The problem is that there is no clear path to literary success, no way to know what you’re supposed to do.
“Immature poets imitate; great poets steal.” So goes T.S. Eliot’s explanation of the difference between merely borrowing something and creatively transforming it. Beg, Borrow, Steal, Michael Greenberg’s collection of personal essays about his life as a writer in New York, suggests a variation on Eliot’s adage: Forget about neat distinctions between who begs, who borrows, and who steals. The accomplished writer has to do all three.
Beg, Borrow, Steal collects 44 essays from Greenberg’s Freelance column for the London Times Literary Supplement, his series of literary dispatches from New York. Each essay tells a personal story in 1200 words, just enough room for a set-up, some exposition, and a well-paced scene. Their effect is best summed up in the direction Greenberg’s TLS editor offered at the start of the project. Each piece, he said, should “spill a drop of blood.”
The collection contains stories with unlikely O. Henry turns (“A Tailor’s Fortune” and “$493 in Singles and Fives”), fascinating historical pieces about New York (“‘Negros Burial Ground'” and “Hart Island”), and essays that bear more directly on Greenberg’s long struggle, as a writer of little means, to build a literary career.

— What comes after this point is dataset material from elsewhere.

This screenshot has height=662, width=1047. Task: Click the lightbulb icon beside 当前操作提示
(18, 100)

New York, naturally, provides a great setting for the story. Greenberg attends high school in the Village with the children of blacklisted leftists. He lives in a public housing project where Chinese restaurant workers sleep side by side in red blankets on the floors of small apartments. A ride in the motorman’s car of a subway train on the Pelham Bay line gives Greenberg an unseen view of the city, with diamond switches on the tracks and graffiti in hidden corners of the underground flashing by.

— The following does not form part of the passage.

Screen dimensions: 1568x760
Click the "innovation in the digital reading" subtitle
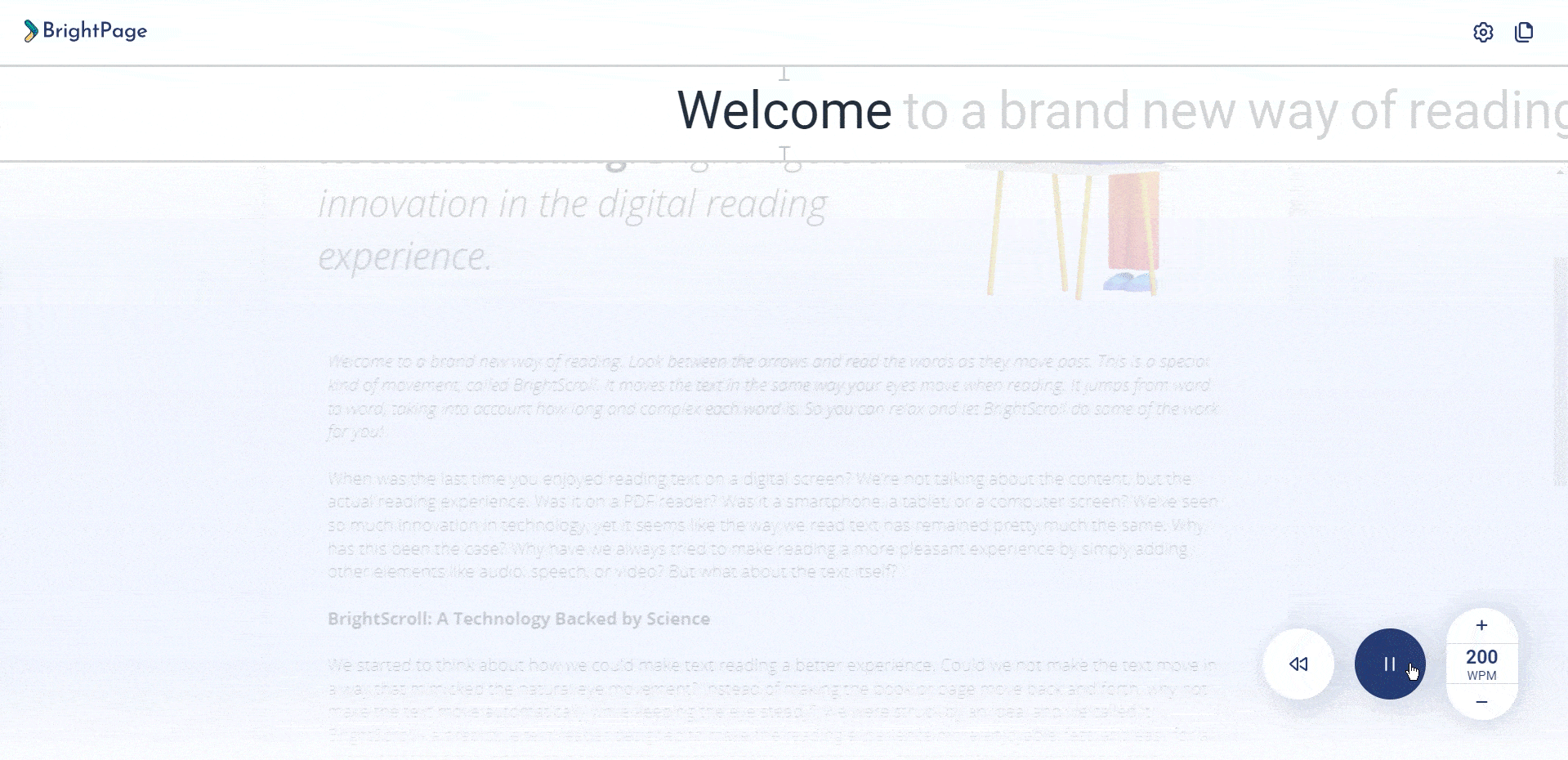point(572,204)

That long dark journey might be a metaphor for Greenberg’s own. There are hard times in the Bronx and on the Lower East Side. Greenberg meets failure as a street peddler, a cab driver, and a waiter. His writing career never gets off the ground. Yet Greenberg retains his spirit, relating his adventures with great sympathy and style, not to mention a comic’s perfect timing. His book is a pleasure to read.
He signs on, for example, to ghost-write the tell-all memoir of a former Manhattan restaurateur, only to discover that she doesn’t have a decent story to tell. Worse, she can’t even cook. The chef, it turns out, was her husband, and he’s serving eighteen months for tax evasion. All Greenberg gets out of the deal is his hourly rate and some grilled cheese sandwiches wrapped in tin foil.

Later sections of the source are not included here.